Mäzenatentum in Deutschland. Jedenfalls meistens.

Was nun das Mäzenatentum anbelangt, so gibt es zwar einen Trend dahin, aber vor allem in der Musik. Nämlich, denke ich, weil sie semantisch weniger eindeutig ist, etwa was Politisches anbelangt, aber auch moralisch tut man sich selbst bei Förderung N e u e r Musik selten einen Tort an. Bei Literatur, zumal der meinen, ist das grundlegend anders. Ich vertrete eine Haltung – denken Sie an meine Überlegungen gerade auch zum sogenannten Sadomasochismus -, die durchaus nicht gewünscht ist, bzw. möchte man sie in einer Szene desinfiziert wissen und nicht, daß derartiges einen solchen Einzug in die Gegenwartsliteratur nimmt. Ebenso ergeht es wohl dem, was ich jetzt über Mißbrauch nachdenke, was an Geschlechterverhältnissen spekuliert wird usw. Gerade das Sexuelle hat zum einen immer noch, indessen auch gerade wieder einen für die Öffentlichkeit unangenehmen haut goût, vor allem dann, wenn der Eindruck entsteht, es sei die ‚politische Korrektheit‘ nicht gewahrt. Da jeder von uns im Innersten davon berührt ist, wird aufs heftigste abgewehrt. Außerdem berühre ich vielleicht zu v i e l e tabubesetzte Themen auf einmal, auch über Terrorismus denke ich ja öffentlich nach und bin da gar nicht mit mir einig, welche Position tatsächlich einzunehmen ist. Bei 9/11 wurde derart viel geheuchelt, daß einem schlecht werden konnte, ganz unabhängig von dem Mitgefühl, daß den Opfern wirklich zu gelten hat. Ein solches wird aber allgemein mitnichten in auch nur ähnlicher Weise für die Opfer der letztlich vom Westen initiierten, wenn nicht sogar geführten Kriege in Nahost aufgebracht. Insgesamt vertreten meine Texte eine Mischung und zugleich Anhäufung heikler Themen, daß mich ein auf Mittelmaß und mainstream angelegter Markt geradezu ausstoßen m u ß. Daß ich zudem selber den einen und anderen sei es sozialen, sei es Haltungs-Fehler mache, kommt hinzu. Und als Sahnehäubchen noch, daß ich ein Ribbentrop bin.
[P.S. für Die Dschungel: Literatur eignet sich weniger als ‚gesellschaftliches Ereignis‘, denn sie hat im allgemeinen keinen repräsentativen Character – anders als zum Beispiel die Oper oder die Bildende Kunst. Hinzu tritt, daß sie ihre kulturelle Leitfunktion restlos verloren hat – zuletzt hatte sie die vor 1968 und in den politischen Folgejahren inne.]

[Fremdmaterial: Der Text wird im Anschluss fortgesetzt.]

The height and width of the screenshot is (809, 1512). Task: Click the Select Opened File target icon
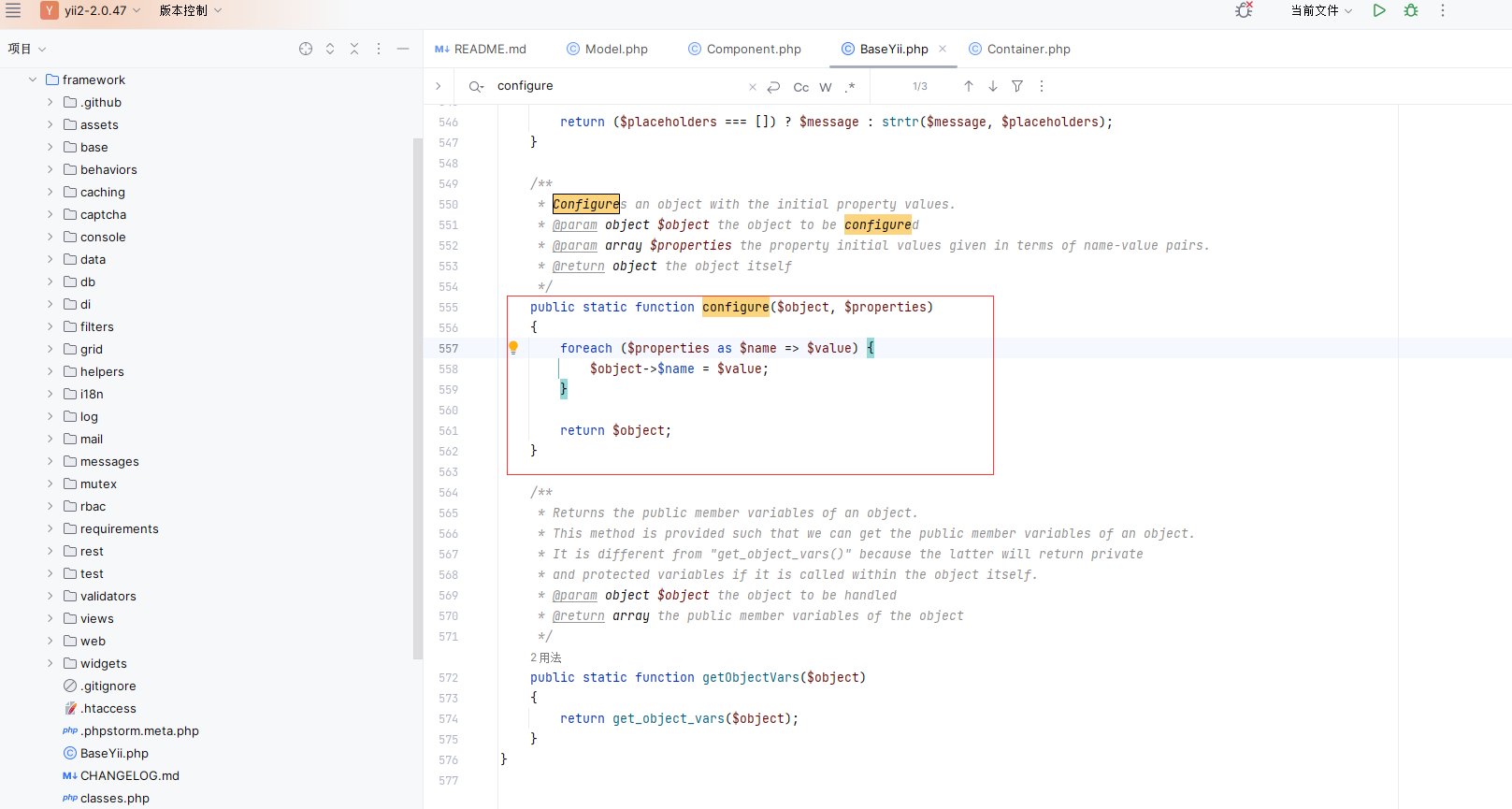click(306, 49)
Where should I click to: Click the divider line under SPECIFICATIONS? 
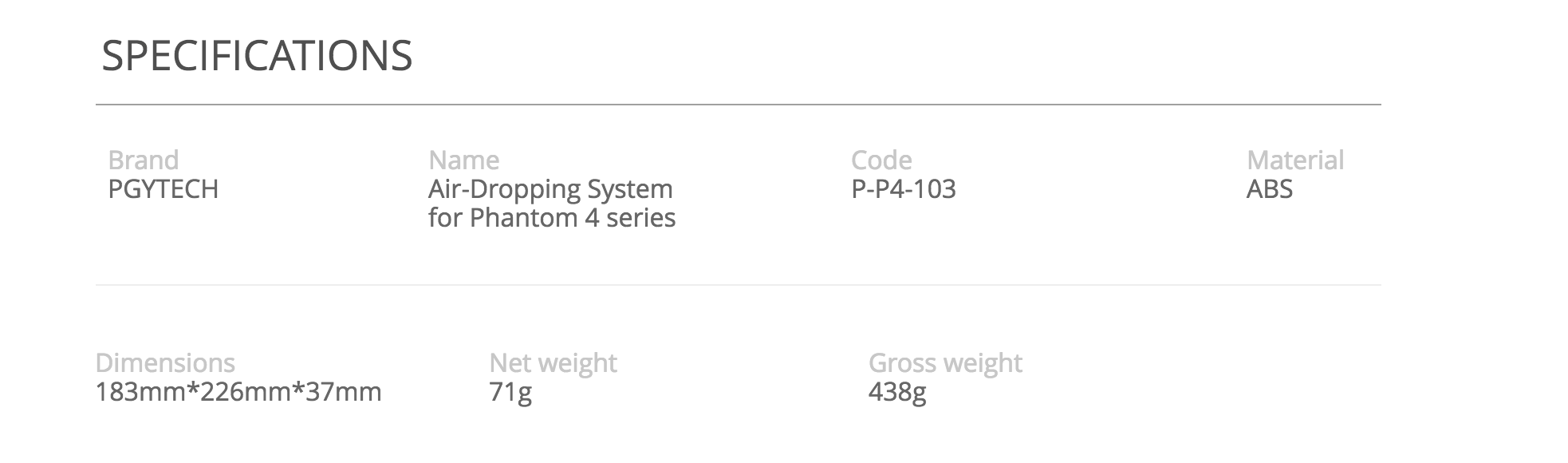[x=739, y=105]
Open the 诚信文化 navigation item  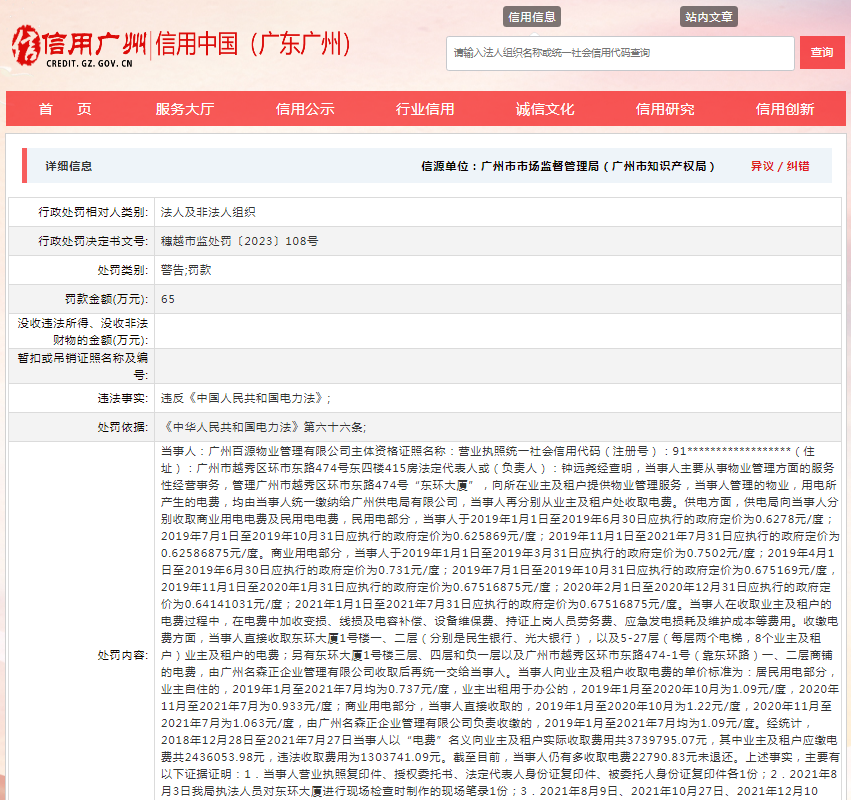point(545,109)
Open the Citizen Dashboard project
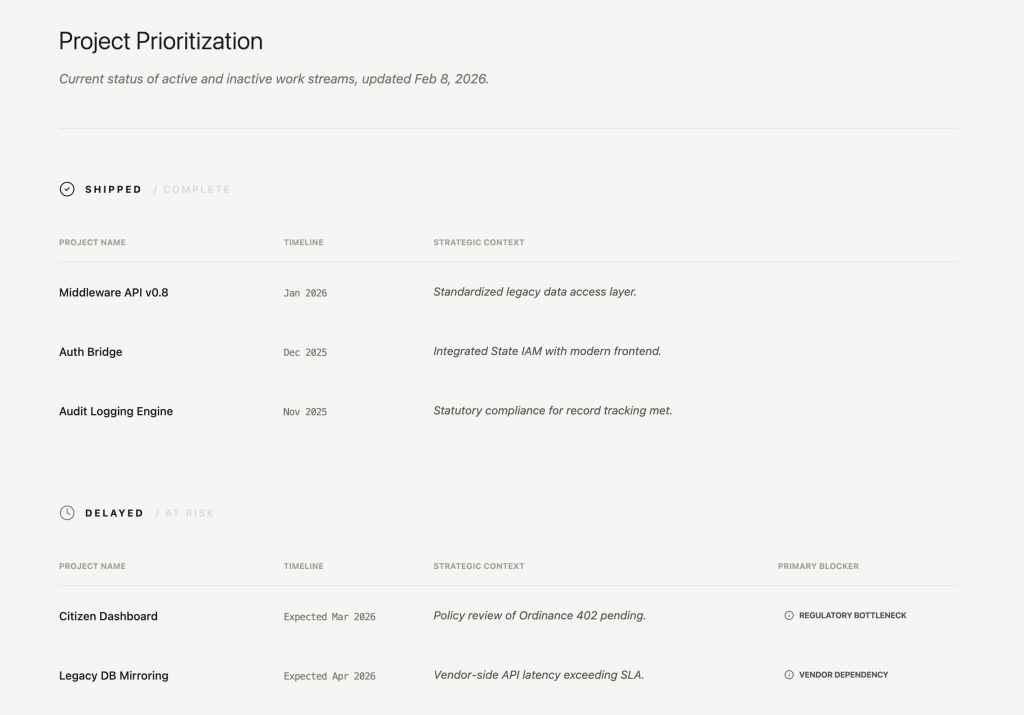Screen dimensions: 1024x715 108,616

3 thoughts on “Mäzenatentum in Deutschland. Jedenfalls meistens.

  1. die situation im bildenden bereich… … wird m.e. immer noch von günter brus für mich am schönsten beschrieben: «der künstler, so frei er sich auch wähnt, hat es nur noch mit förderern zu tun, die aus seinen aussagen eine art selbsterhebung in den künstlerstand saugen, oder er hat es sowieso nur mit förderern zu tun, die sich lakaien zum polieren ihrer mercedessterne halten. als solch unfreiwillig komischer abklatsch des mäzens darf der sammler neben seinen fünf wirtschaftssinnen auch noch einen sechsten, den kunstsinn zur entfaltung bringen (…)»

    dem ist im grunde nichts hinzuzufügen.

    1. „die sich lakaien zum polieren ihrer mercedessterne halten“ Ich denke, Eitelkeit spielt auf b e i d e n Seiten eine Rolle, und das ist nicht schlimm. Auch der Fürst, der bei Haydn ein Stück in Auftrag gab, wollte selbstverständlich Glanz davon haben, wie umgekehrt der Komponist so zu Ehren gelangte. Noch bei Wesendonk, der obendrein eine ziemlich bittere Pille verabreicht bekam, ist das nicht sehr anders; ebenso wenig bei Rothschild, der Heine auf seine Bittbriefe half und dafür vom Dichter noch beschimpft wurde (Karl Kraus hat sehr böse darüber geschrieben). Es ist auch nichts dagegen zu sagen, wenn die Deutsche Bank ihr Foyer mit einem, sagen wir, Kiefer Schumacher >>>> Sonderborg schmückt; irgend eine Leistung für den Mäzen, der bestenfalls ein Mensch, undurchsichtigenfalls ein Unternehmen ist, soll denn auch erbracht sein – und wäre es nur Teil an dem Nachruhm. Daraus ist, denke ich, nicht unbedingt der KünstlerLakai zu ersehen: das wäre ein Künstler eben nur dann, wenn er seinen Werkgedanken unter den Nachruhmgedanken des Förderers beugte, also für ihn seine Kunst anders gestaltete, als er es ohne den Mäzen täte. Im übrigen ist hiervon strikt das Sponsoring zu unterscheiden, das von allem Anfang an ein Geschäft auf Wechselseitigkeit ist, also ökonomisch definiert. Wie falsch ist von daher die kunstinstitutionelle Suche nach Sponsoren, wieviel angemessener wäre die Suche nach einem Mäzen! Selbst jene mithin hat sich längst den Usancen der Warengesellschaft gebeugt.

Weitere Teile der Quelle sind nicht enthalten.